Cross-cultural evidence from caves, materializing day-to-day observances or more specialized rituals, suggest that pilgrimages to such portals cross landscapes of quite varied spatial scale. In Mesoamerican landscapes of ancient and modern times, caves and settlements sometimes have close spatial linkages, although even over that short distance, formal, paved roads often mark passage from the mundane world of daily life to the supernatural portal into the earth. In contrast, the cave of Naj Tunich, in Guatemala, is far from any substantial settlements, but the existence and contents of its mural drawings and Maya inscriptions, as well as physical modifications to its chambers, attest to visitors from afar over more than the last millennium, arguably as pilgrims. Archaeologically, it is the abundance of traces of reverential visits within the cave paired with the absence of nearby settlements that together point to acts of pilgrimage.
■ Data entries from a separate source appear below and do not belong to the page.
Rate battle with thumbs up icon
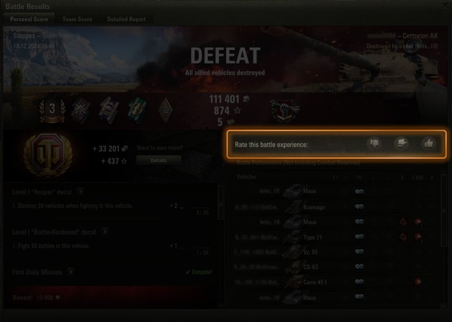 [x=429, y=143]
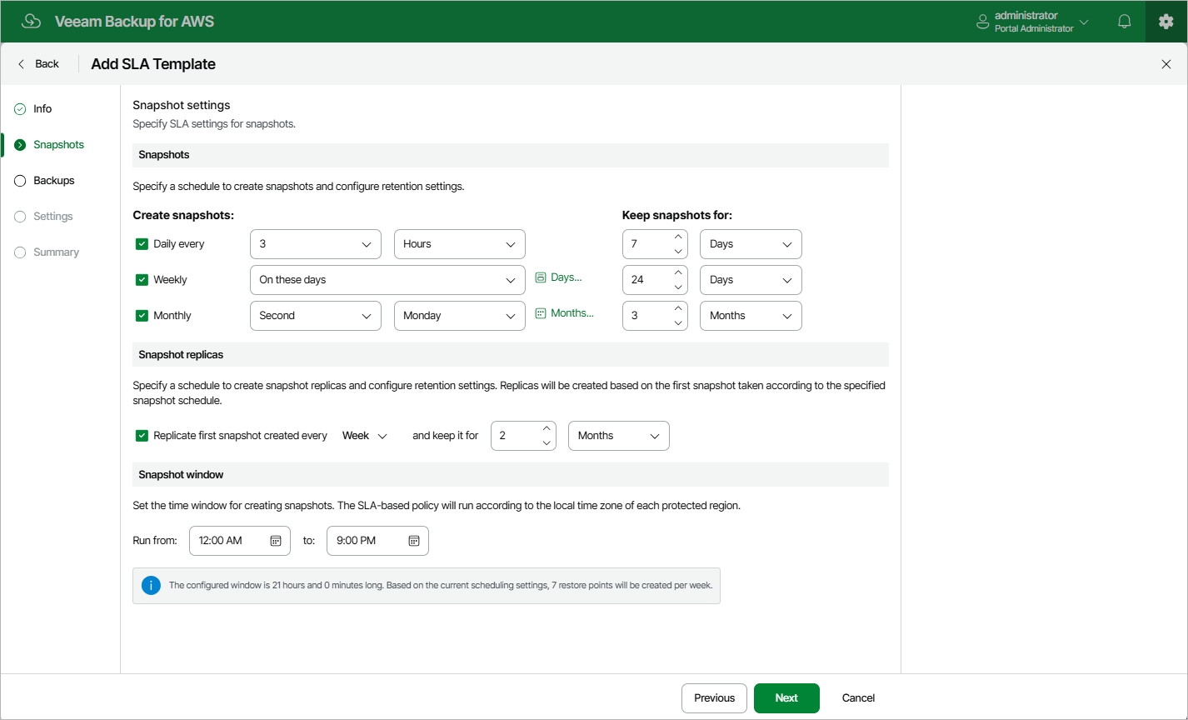Click the administrator user profile icon

[x=983, y=22]
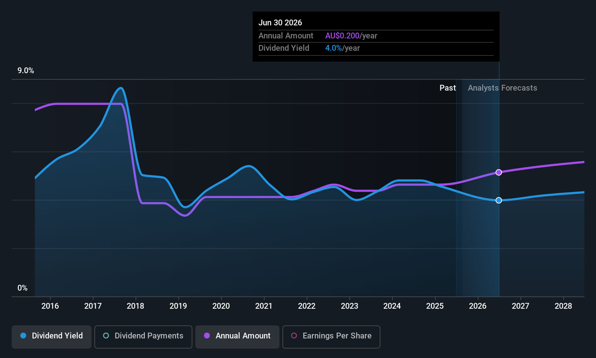This screenshot has height=358, width=596.
Task: Click the 2020 x-axis year label
Action: click(221, 306)
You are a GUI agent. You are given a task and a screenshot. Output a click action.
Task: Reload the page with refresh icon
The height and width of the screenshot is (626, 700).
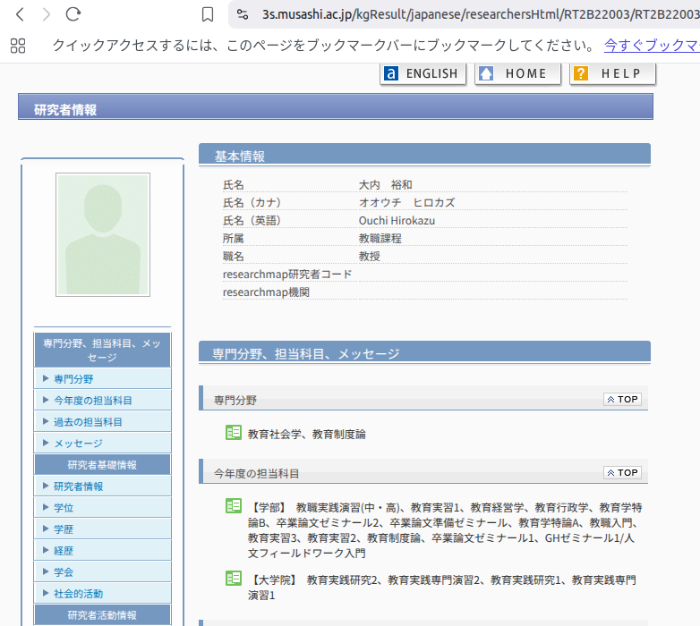click(73, 14)
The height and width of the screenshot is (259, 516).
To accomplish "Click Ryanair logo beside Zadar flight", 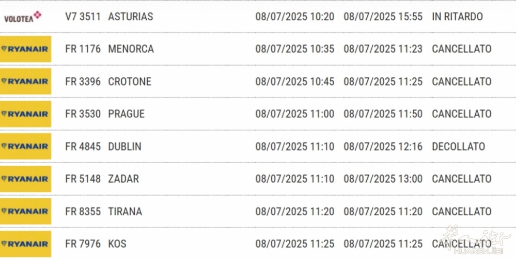I will coord(25,179).
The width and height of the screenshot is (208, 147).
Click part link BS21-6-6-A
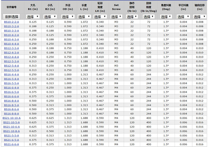[x=11, y=144]
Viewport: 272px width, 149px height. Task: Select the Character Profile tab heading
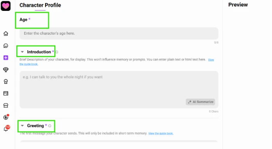pyautogui.click(x=40, y=5)
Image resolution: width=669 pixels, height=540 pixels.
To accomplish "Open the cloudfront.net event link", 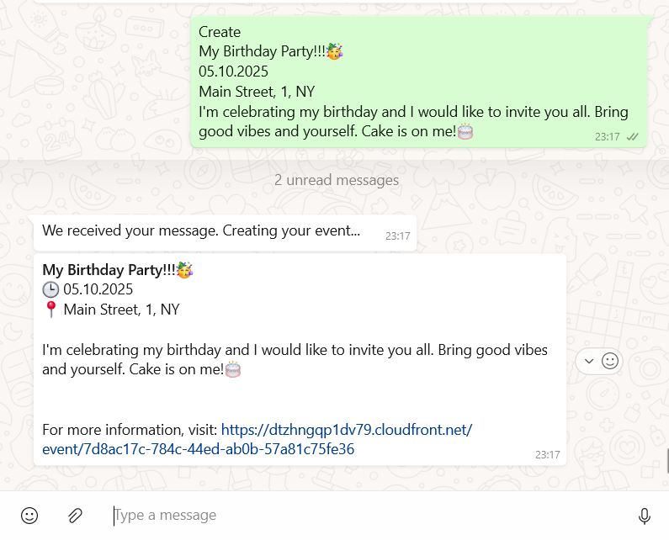I will (x=258, y=439).
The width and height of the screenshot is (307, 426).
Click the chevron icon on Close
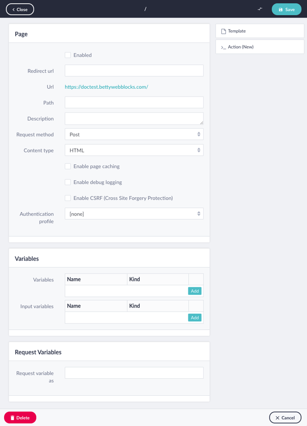click(x=13, y=10)
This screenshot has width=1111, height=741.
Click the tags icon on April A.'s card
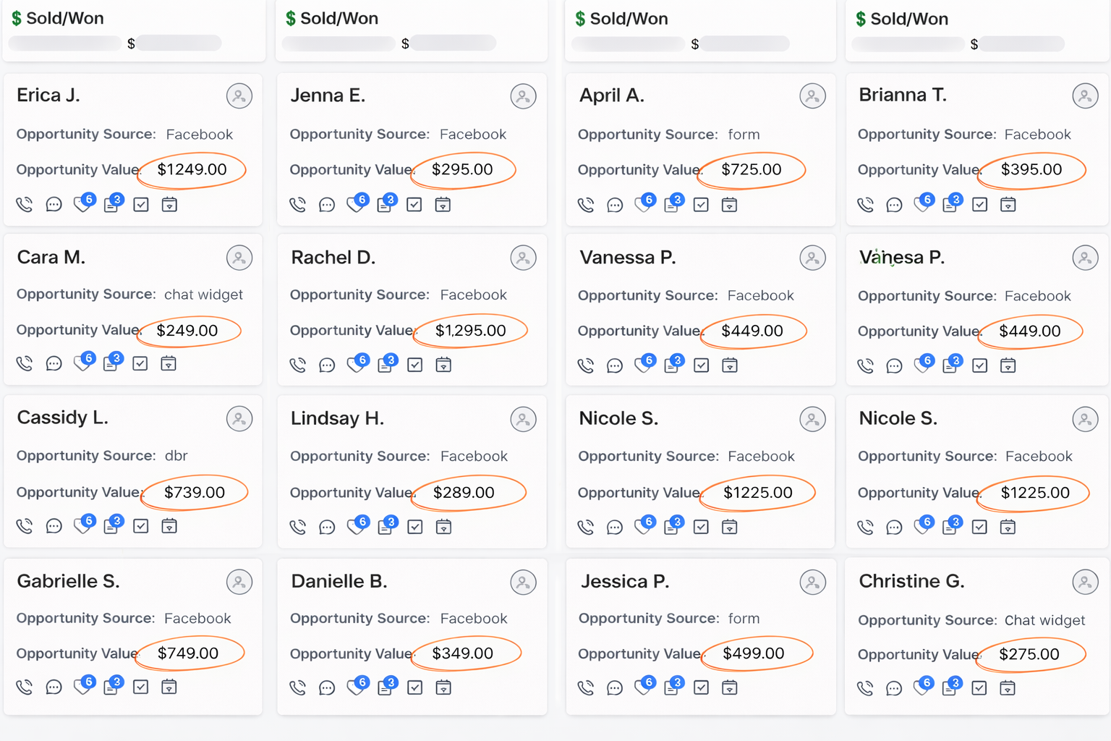(x=643, y=205)
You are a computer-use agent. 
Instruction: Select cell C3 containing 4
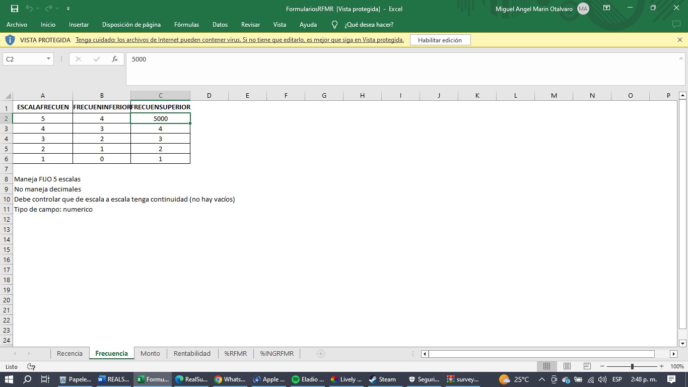(x=160, y=128)
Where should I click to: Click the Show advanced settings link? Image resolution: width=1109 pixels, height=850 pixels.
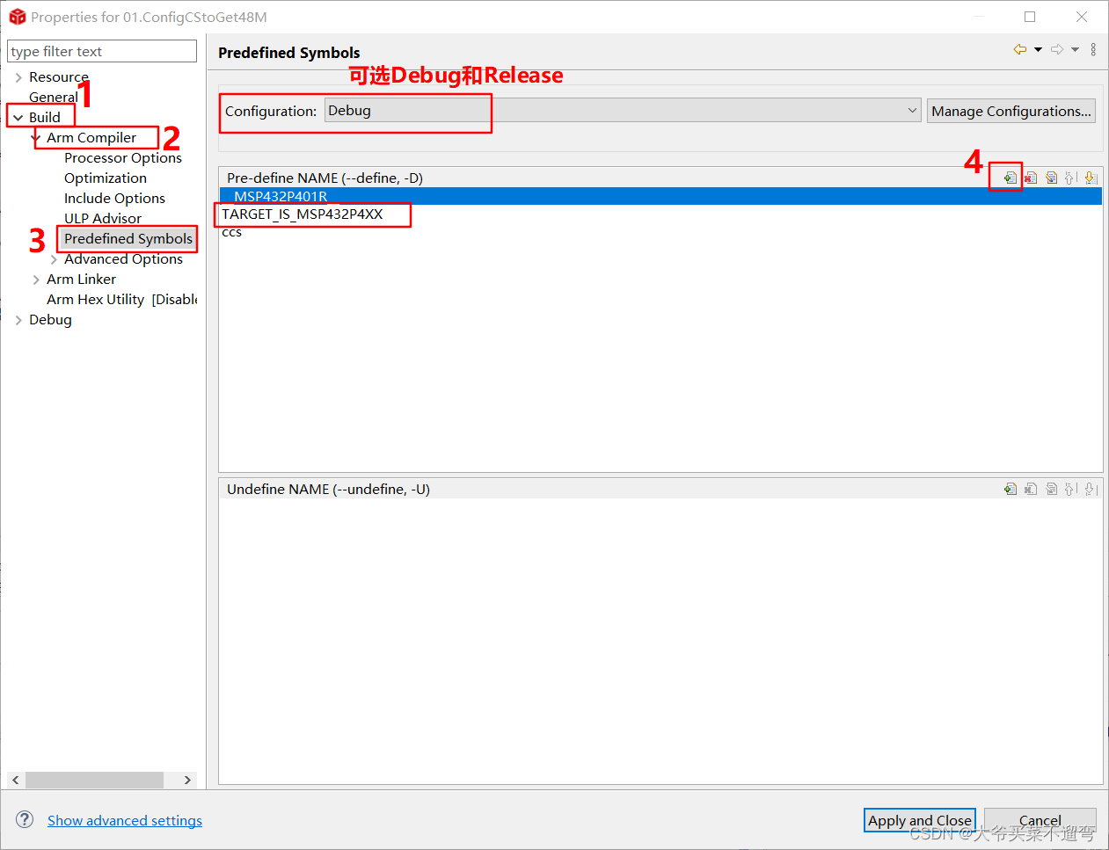tap(124, 820)
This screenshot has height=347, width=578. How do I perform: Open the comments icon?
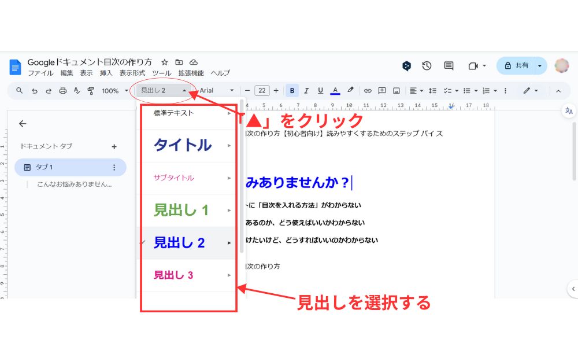click(x=449, y=65)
Pilgrimage stations and other sacred landmarks also prove powerful tools in political propaganda, particularly when those sites acted as intra-regional destinations. For example, Roman conquerors actively seized on such places to transform the landscapes of Celtic peoples under their dominion. At the same time as they rearranged human occupation of the Celtic landscape by settling people into the lowland valleys that were conducive to more intensive agricultural production, the Romans also erased markers of tradition Celtic religion. That is, to extinguish the continuation of pagan beliefs and practices, the Romans destroyed oak groves and other landscape features sacred in Celtic worldview. Destruction of sacred monuments alters landscapes of belief, and is known from both ancient and modern times, as conquering armies raze buildings and monuments that had been cues to belief and ritual - from temples that fell to the Spanish conquest of the New World, to destruction of mosques and churches in the interethnic wars of eastern Europe in the late twentieth century.